— BEGIN Page excerpt —

Add safeguards for pg_fsync() called with incorrectly-opened fds

On some platforms, fsync() returns EBADFD when opening a file descriptor
with O_RDONLY (read-only), leading ultimately now to a PANIC to prevent
data corruption.

This commit adds a new sanity check in pg_fsync() based on fcntl() to
make sure that we don't repeat again mistakes with incorrectly-set file
descriptors so as problems are detected at an early stage.  Without
that, such errors could only be detected after running Postgres on a
specific supported platform for the culprit code path, which could take
some time before being found.  b8e19b93 was a fix for such a problem,
which got undetected for more than 5 years, and a586cc4b fixed another
similar issue.

Note that the new check added works as well when fsync=off is
configured, so as all regression tests would detect problems as long as
assertions are enabled.  fcntl() being not available on Windows, the
new checks do not happen there.

Author: Michael Paquier
Reviewed-by: Mark Dilger
Discussion: https://postgr.es/m/20191009062640.GB21379@paquier.xyz
This commit is contained in:
Michael Paquier 2019-11-26 13:32:52 +09:00
parent 080313f829
commit 12198239c0
1 changed files with 38 additions and 0 deletions

View File

@ -329,6 +329,44 @@ static int fsync_parent_path(const char *fname, int elevel);
int
pg_fsync(int fd)
{
#if !defined(WIN32) && defined(USE_ASSERT_CHECKING)
struct stat st;
/*
* Some operating system implementations of fsync() have requirements
* about the file access modes that were used when their file descriptor
* argument was opened, and these requirements differ depending on whether
* the file descriptor is for a directory.

— END Page excerpt —
— BEGIN Record list —

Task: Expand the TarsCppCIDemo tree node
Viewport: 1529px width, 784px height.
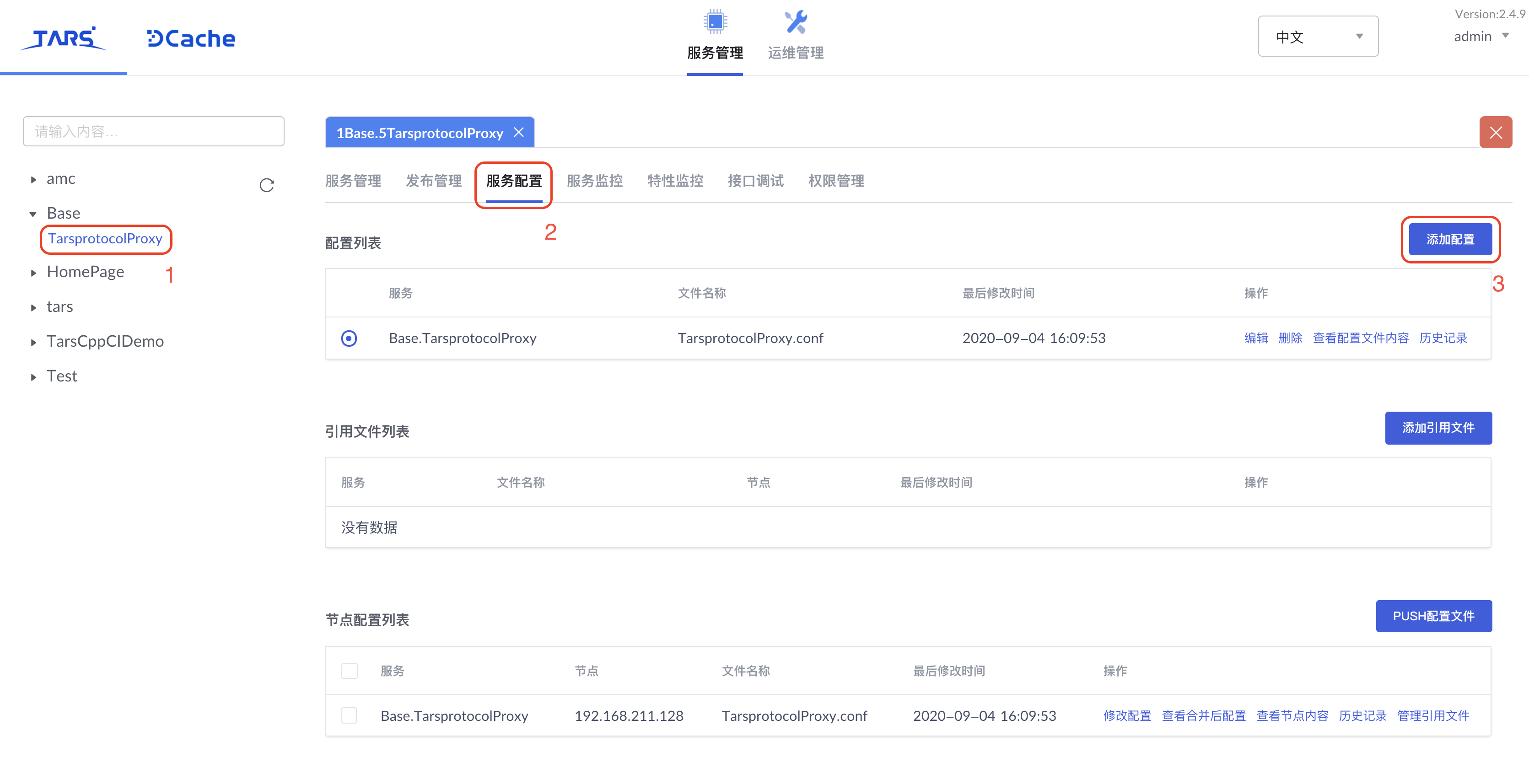Action: [x=33, y=342]
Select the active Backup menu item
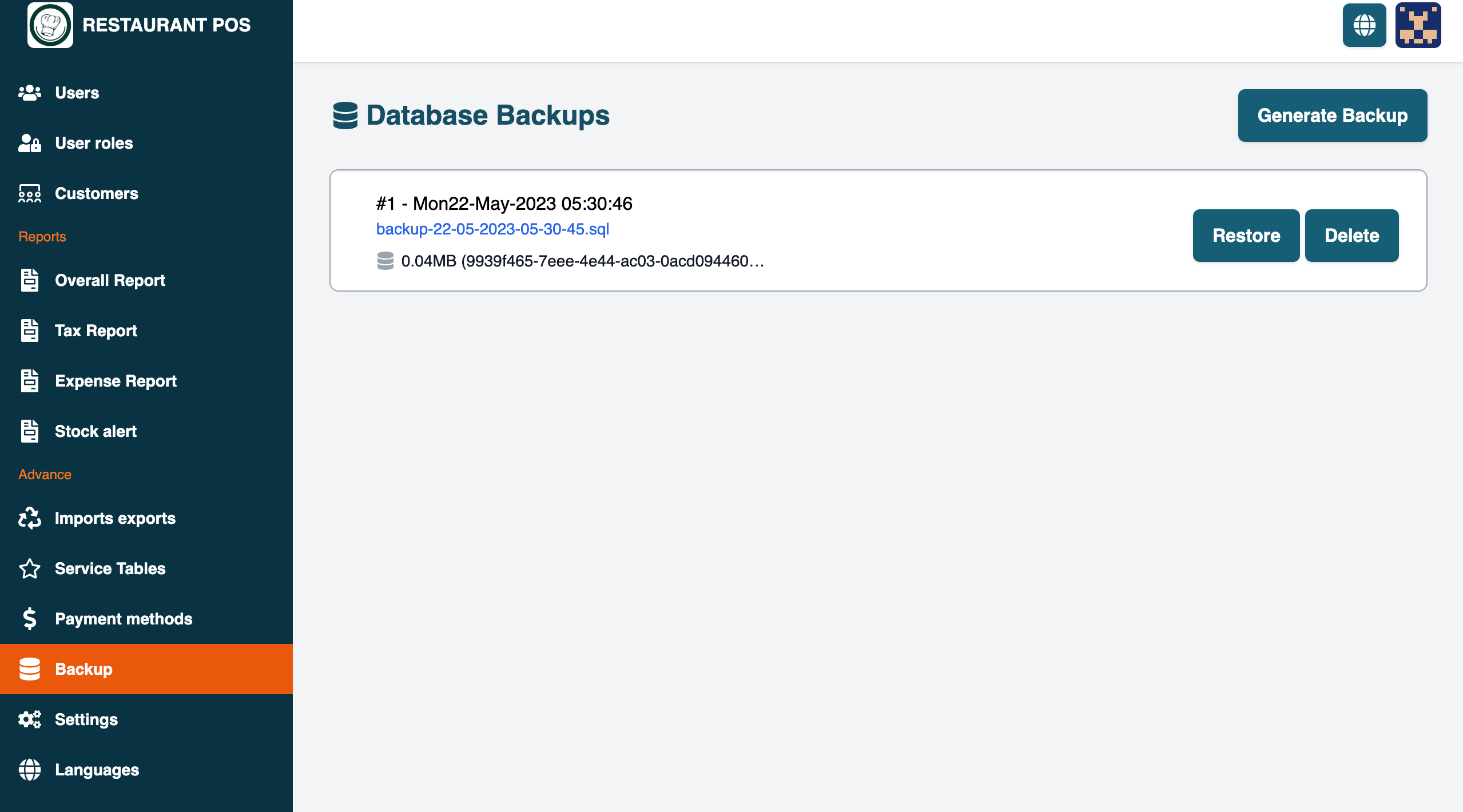This screenshot has height=812, width=1463. [x=84, y=669]
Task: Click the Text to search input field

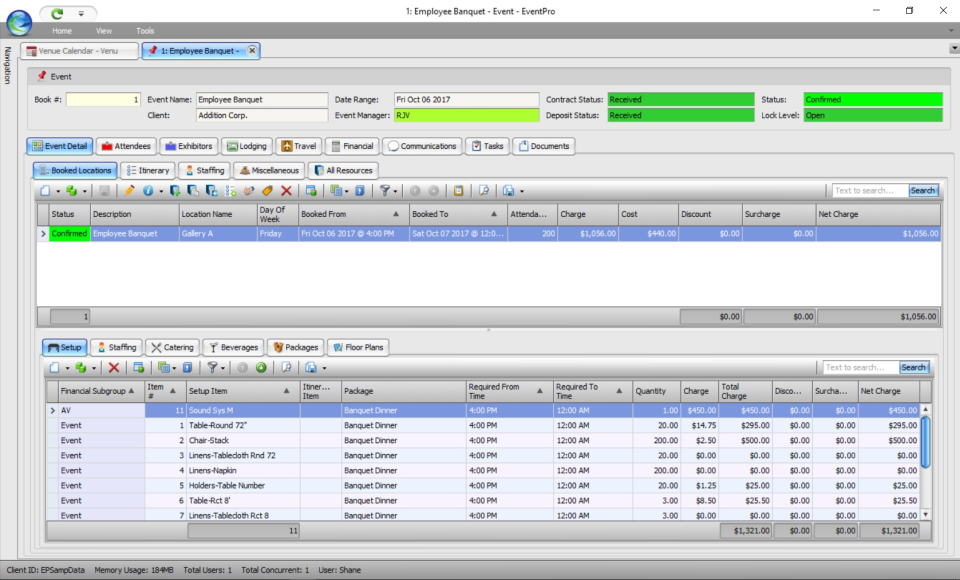Action: (857, 366)
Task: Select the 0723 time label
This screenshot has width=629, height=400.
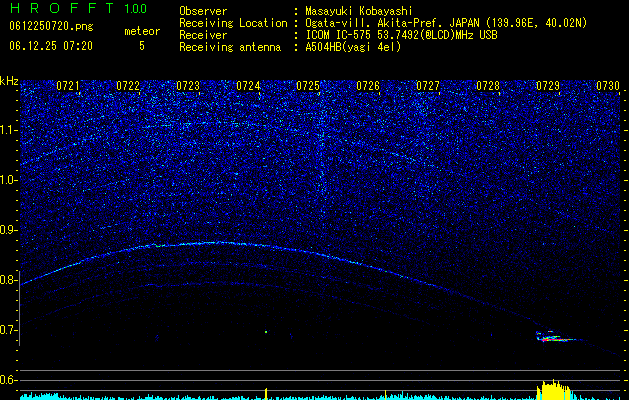Action: point(188,86)
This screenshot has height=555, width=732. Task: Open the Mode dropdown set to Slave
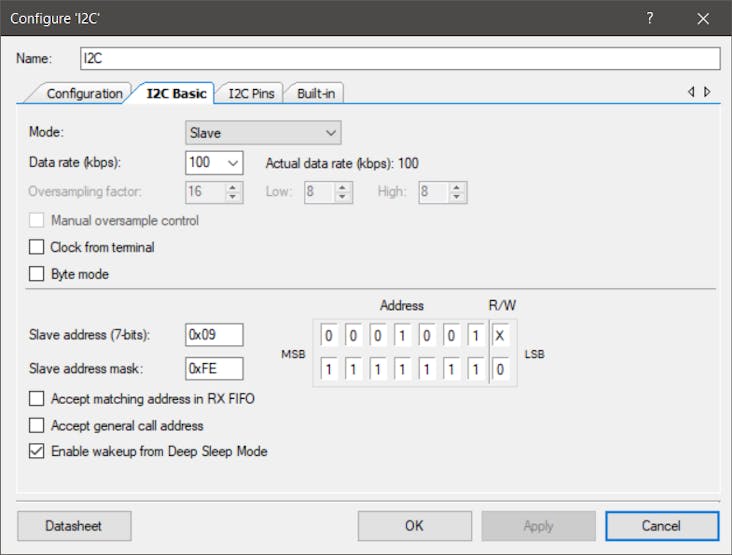tap(263, 133)
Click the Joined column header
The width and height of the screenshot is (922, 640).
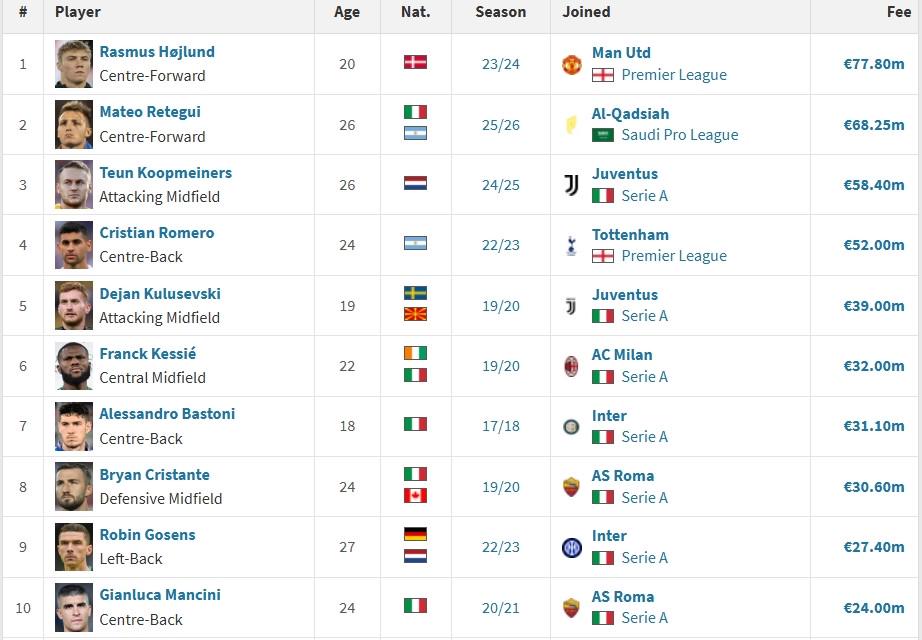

— END Record list —

# Direction 1:
Condense the paragraph of the commit page that begins "This commit adds a new sanity check" into a short bulleted list that keeps its main facts.
# Direction 2:
Retype the commit page word for word, starting with "This commit adds" and going on through "not happen there.".
# Direction 3:
Extend the commit page, picking up the pg_fsync() code after the last line shown.
These rows were drawn from a different source than the commit page.

# Written reply 1:
- A new sanity check based on fcntl() is added to pg_fsync() so that problems with incorrectly-set file descriptors are caught at an early stage.
- Without the check, such errors could only be found by running Postgres on a specific supported platform for the culprit code path, which could take some time.
- b8e19b93 fixed one such problem, which went undetected for more than 5 years.
- a586cc4b fixed another similar issue.

# Written reply 2:
This commit adds a new sanity check in pg_fsync() based on fcntl() to
make sure that we don't repeat again mistakes with incorrectly-set file
descriptors so as problems are detected at an early stage.  Without
that, such errors could only be detected after running Postgres on a
specific supported platform for the culprit code path, which could take
some time before being found.  b8e19b93 was a fix for such a problem,
which got undetected for more than 5 years, and a586cc4b fixed another
similar issue.

Note that the new check added works as well when fsync=off is
configured, so as all regression tests would detect problems as long as
assertions are enabled.  fcntl() being not available on Windows, the
new checks do not happen there.

# Written reply 3:
*
* For any file descriptor that may eventually be handed to fsync(), we
* should have opened it with access modes that are compatible with
* fsync() on all supported systems, otherwise the code may not be
* portable, even if it runs ok on the current system.
*
* We assert here that a descriptor for a file was opened with write
* permissions (either O_RDWR or O_WRONLY) and for a directory without
* write permissions (O_RDONLY).
*
* Ignore any fstat errors and let the follow-up fsync() do its work.
* Doing this sanity check here counts for the case where fsync() is
* disabled.
*/
if (fstat(fd, &st) == 0)
{
int desc_flags = fcntl(fd, F_GETFL);
/*
* O_RDONLY is historically 0, so just make sure that for directories
* no write flags are used.
*/
if (S_ISDIR(st.st_mode))
Assert((desc_flags & (O_RDWR | O_WRONLY)) == 0);
else
Assert((desc_flags & (O_RDWR | O_WRONLY)) != 0);
}
errno = 0;
#endif
/* #if is to skip the sync_method test if there's no need for it */
#if defined(HAVE_FSYNC_WRITETHROUGH) && !defined(FSYNC_WRITETHROUGH_IS_FSYNC)
if (sync_method == SYNC_METHOD_FSYNC_WRITETHROUGH)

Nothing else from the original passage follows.